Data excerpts
#####

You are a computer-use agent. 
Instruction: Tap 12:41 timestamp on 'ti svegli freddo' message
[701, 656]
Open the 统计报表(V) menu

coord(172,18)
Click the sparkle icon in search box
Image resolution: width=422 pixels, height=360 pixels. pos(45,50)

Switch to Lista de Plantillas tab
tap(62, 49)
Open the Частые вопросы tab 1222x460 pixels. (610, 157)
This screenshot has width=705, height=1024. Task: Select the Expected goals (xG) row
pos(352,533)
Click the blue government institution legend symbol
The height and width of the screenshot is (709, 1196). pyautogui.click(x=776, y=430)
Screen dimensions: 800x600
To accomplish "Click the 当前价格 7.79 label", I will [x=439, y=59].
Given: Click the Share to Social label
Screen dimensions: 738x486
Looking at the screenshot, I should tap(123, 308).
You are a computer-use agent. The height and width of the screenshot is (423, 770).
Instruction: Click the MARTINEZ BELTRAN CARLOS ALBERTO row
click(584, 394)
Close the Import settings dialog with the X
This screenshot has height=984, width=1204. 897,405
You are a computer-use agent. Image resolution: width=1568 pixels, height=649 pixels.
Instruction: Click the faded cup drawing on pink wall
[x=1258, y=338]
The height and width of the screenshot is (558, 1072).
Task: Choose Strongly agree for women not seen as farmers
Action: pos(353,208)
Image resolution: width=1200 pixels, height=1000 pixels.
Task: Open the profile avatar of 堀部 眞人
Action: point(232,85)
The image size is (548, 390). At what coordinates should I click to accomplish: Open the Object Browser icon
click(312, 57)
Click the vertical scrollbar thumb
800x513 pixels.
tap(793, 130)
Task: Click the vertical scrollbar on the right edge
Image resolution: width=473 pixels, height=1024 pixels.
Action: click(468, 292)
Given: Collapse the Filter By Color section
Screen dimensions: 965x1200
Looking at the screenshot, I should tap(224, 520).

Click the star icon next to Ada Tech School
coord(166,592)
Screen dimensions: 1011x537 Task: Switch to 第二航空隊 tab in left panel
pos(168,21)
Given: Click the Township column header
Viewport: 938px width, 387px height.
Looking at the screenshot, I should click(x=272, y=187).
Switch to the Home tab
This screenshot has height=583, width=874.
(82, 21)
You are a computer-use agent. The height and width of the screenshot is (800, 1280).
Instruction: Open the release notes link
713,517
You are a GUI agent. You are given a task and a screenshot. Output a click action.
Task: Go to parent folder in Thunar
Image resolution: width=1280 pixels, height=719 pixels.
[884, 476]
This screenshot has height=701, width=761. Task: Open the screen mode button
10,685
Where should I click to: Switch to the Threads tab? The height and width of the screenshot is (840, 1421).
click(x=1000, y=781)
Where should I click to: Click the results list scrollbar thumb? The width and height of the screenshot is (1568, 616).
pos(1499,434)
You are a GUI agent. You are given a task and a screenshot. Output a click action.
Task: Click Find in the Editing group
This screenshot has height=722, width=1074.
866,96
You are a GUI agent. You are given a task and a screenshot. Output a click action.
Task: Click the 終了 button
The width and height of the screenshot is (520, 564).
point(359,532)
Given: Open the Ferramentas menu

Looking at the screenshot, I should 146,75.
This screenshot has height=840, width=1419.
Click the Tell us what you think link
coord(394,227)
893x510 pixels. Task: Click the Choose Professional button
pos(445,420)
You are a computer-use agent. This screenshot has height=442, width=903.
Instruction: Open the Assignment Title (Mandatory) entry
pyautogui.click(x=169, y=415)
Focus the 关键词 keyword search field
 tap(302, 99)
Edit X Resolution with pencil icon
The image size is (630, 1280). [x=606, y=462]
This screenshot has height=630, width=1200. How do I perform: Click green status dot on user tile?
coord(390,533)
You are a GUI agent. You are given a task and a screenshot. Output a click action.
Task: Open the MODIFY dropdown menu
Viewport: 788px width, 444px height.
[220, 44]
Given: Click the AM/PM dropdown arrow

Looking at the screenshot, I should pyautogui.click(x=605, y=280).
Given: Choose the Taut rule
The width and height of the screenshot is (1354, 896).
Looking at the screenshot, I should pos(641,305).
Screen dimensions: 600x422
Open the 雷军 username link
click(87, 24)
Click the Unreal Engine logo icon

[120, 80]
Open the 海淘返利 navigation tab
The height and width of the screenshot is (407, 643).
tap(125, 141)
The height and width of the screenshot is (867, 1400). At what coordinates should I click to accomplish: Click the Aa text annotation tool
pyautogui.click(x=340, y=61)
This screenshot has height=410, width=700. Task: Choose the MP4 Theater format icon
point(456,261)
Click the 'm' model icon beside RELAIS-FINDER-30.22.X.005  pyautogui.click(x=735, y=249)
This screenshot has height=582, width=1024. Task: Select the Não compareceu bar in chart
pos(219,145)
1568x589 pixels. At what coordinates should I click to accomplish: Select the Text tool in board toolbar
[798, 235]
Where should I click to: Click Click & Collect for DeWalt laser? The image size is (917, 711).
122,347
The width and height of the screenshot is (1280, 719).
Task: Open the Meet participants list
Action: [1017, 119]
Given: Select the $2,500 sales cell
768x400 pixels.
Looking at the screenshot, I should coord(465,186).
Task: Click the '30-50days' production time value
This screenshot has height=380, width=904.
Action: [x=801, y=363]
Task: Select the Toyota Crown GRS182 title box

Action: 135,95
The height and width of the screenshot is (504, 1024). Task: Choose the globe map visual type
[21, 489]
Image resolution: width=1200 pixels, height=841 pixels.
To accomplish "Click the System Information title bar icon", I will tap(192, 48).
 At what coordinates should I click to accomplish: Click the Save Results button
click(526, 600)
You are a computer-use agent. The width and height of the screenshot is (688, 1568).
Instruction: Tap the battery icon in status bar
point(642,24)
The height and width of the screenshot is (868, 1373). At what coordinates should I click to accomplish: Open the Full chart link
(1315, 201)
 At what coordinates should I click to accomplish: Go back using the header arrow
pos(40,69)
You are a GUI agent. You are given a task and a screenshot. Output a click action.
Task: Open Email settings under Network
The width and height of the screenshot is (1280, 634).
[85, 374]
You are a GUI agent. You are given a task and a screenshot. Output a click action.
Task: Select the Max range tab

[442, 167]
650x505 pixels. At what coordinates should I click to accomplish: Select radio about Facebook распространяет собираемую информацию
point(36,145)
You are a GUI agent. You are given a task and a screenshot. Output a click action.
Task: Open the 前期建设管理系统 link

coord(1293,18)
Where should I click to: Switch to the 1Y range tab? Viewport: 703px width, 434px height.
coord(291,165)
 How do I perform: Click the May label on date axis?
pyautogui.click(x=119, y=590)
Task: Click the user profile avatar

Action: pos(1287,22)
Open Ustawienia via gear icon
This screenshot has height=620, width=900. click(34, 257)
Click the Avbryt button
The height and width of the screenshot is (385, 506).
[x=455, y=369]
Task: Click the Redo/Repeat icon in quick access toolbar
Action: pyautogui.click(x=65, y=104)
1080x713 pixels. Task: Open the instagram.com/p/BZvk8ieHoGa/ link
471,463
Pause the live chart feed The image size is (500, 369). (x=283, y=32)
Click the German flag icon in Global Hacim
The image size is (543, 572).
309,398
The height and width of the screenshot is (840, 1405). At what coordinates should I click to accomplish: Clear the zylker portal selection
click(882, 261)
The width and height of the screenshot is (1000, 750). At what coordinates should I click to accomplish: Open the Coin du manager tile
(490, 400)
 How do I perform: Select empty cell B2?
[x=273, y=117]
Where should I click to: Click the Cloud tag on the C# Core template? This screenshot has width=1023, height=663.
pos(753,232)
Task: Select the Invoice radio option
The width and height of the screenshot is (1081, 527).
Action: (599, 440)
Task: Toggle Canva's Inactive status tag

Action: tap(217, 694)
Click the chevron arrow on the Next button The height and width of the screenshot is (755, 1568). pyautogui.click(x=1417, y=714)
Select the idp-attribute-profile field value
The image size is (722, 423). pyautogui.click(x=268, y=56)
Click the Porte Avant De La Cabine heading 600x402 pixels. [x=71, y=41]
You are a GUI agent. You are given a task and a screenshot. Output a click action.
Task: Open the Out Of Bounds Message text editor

#####

**Your task:**
Beginning with the line that contains "How do I perform: Click the", restate word for word each line through the last one in the data, and write nothing more.

**Problem solution:**
 How do I perform: Click the May label on date axis?
pyautogui.click(x=119, y=590)
Task: Click the user profile avatar

Action: pos(1287,22)
Open Ustawienia via gear icon
This screenshot has height=620, width=900. click(34, 257)
Click the Avbryt button
The height and width of the screenshot is (385, 506).
[x=455, y=369]
Task: Click the Redo/Repeat icon in quick access toolbar
Action: pyautogui.click(x=65, y=104)
1080x713 pixels. Task: Open the instagram.com/p/BZvk8ieHoGa/ link
471,463
Pause the live chart feed The image size is (500, 369). (x=283, y=32)
Click the German flag icon in Global Hacim
The image size is (543, 572).
309,398
The height and width of the screenshot is (840, 1405). At what coordinates should I click to accomplish: Clear the zylker portal selection
click(882, 261)
The width and height of the screenshot is (1000, 750). At what coordinates should I click to accomplish: Open the Coin du manager tile
(490, 400)
 How do I perform: Select empty cell B2?
[x=273, y=117]
Where should I click to: Click the Cloud tag on the C# Core template? This screenshot has width=1023, height=663.
pos(753,232)
Task: Select the Invoice radio option
The width and height of the screenshot is (1081, 527).
Action: (599, 440)
Task: Toggle Canva's Inactive status tag

Action: tap(217, 694)
Click the chevron arrow on the Next button The height and width of the screenshot is (755, 1568). pyautogui.click(x=1417, y=714)
Select the idp-attribute-profile field value
The image size is (722, 423). pyautogui.click(x=268, y=56)
Click the Porte Avant De La Cabine heading 600x402 pixels. [x=71, y=41]
You are a GUI agent. You are given a task and a screenshot. Output a click action.
Task: Open the Out Of Bounds Message text editor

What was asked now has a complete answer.